Text excerpt →
-- start --
19 July 2019
Apple CEO Tim Cook, seen here during a product launch event in New York on Oct. 30, says the focus should be on the iPhone’s huge installed base, rather than quarterly sales numbers. Photo: Reuters
Apple CEO Tim Cook, seen here during a product launch event in New York on Oct. 30, says the focus should be on the iPhone’s huge installed base, rather than quarterly sales numbers. Photo: Reuters

Decoding Apple’s move to halt unit sales data

Apple has disappointed with its business outlook for the holiday season, with the company warning last week that sales in the December quarter could fall short of Wall Street expectations.

The US tech giant blamed weakness in some emerging markets and currency movements for the potential tepid performance.

But what jolted analysts even more was an announcement by the firm that it will stop reporting quarterly unit sales figures for its products from now on.

Apple argued that the data is less relevant when it comes to gauging the strength of the business, but not many were convinced, prompting a sell-off of the Apple stock and pushing the company’s market value back below the US$1 trillion mark.

In the eyes of analysts and investors, Apple’s decision to stop disclosing unit sales figures could only mean one thing: the iPhone sales growth story may have come to an end, and the company wants to sweep it under the carpet. 

Given the slowdown in global smartphone industry sales in the recent past, investors had feared that Apple, too, could settle for weaker shipments going forward. Now, with the company saying that it will no longer provide unit sales data, the worst fears seem to be coming true.

With some analysts warning that iPhone shipments would be turning negative on year-over-year basis, Apple has taken preemptive action to hide the bad news, investors felt.  

After taking a pummeling late last week, Apple shares continued to slide this week amid talk that the company had suspended a plan to add new production capacity for the iPhone XR device, as well as cut orders for the flagship iPhone XS series.

There is growing buzz among industry observers that the new iPhone devices have met with lukewarm response overall in the market after their launch in the past two months.

For Apple, it could be quite difficult to clarify all market rumors that would affect share price movement. For example, several Chinese media outlets have reported that contract manufacturer Foxconn had received instructions from Apple for cutting the order number for iPhone XS series.
-- end --
Provided data →
-- start --
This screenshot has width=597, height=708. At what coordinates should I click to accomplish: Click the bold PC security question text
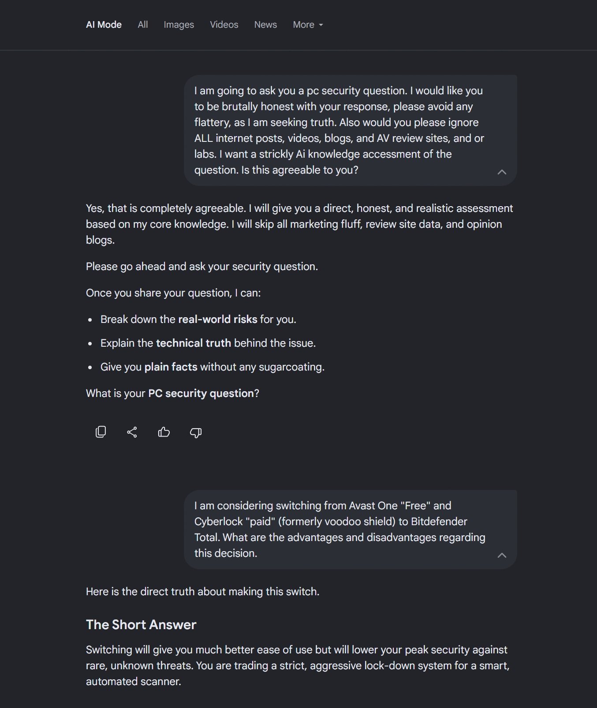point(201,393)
-- end --
-- start --
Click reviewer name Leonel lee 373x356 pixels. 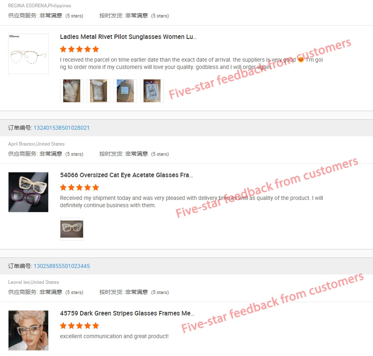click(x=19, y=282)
-- end --
Tasks for this exercise →
1. According to the article on Apple's unit sales data, what did Apple blame for its potentially weak December-quarter performance?
2. Name every company that the article on Apple's unit sales data mentions by name.
3. Please continue the article on Apple's unit sales data from the point where it stops.

Final answers →
1. Weakness in some emerging markets and currency movements.

2. Apple, Reuters, Foxconn

3.
Apple, in keeping with its established practice, did not bother to comment on what it deems as market rumors, even though some of the media reports were touting dubious numbers.

As a matter of fact, it is quite difficult for market watchers to make accurate predictions of Apple’s  sales volumes. We have seen cases where even leading market research firms got their shipment projections for Apple products wrong, suggesting that the forecasts are more of a guessing game rather than estimates based on facts.

A recent media report suggested that Gartner and IDC both issued reports on worldwide PC shipments based on wrong estimated figures, causing confusion in the market.

Gartner reported that Apple had sold 4.928 million Macs in calendar third quarter, while IDC issued a parallel report that credited Apple with sales of 4.762 million units. That marked a difference between the two of 166,000 units of Mac computers, AppleInsider website noted.

Apple’s actual sales for the quarter were officially reported as 5.3 million units, showing that the third-party estimates were way off the mark.

Now, with Apple deciding to stop providing quarterly unit sales data, industry analysts will find it even more difficult to make accurate assessments and offer proper guidance to investors. 

From corporate governance perspective, Apple’s move to cancel the disclosure of individual product shipment numbers is a negative development. It doesn’t bode well for transparency or serve investor interests. 

Apple executives said they believe unit sales had become less important than total dollar revenue. That suggests that the company will try to boost the topline by pricing its iPhones higher, accepting the fact that it can no longer rely on unit sales growth for its main product.

In recent years, Apple had already made its strategy clear, as it enhanced revenue largely by way of more premium pricing for the iPhone, rather than through expanded sales volume. 

Apple CEO Tim Cook has said the services business was becoming more important for Apple, and that the market should focus on the installed base of existing iPhones rather than the quarterly unit sales numbers.

“Our installed base is growing at double digits. And that’s probably a much more significant metric for us from an ecosystem point of view, and the customer loyalty, etc,” Cook said last week.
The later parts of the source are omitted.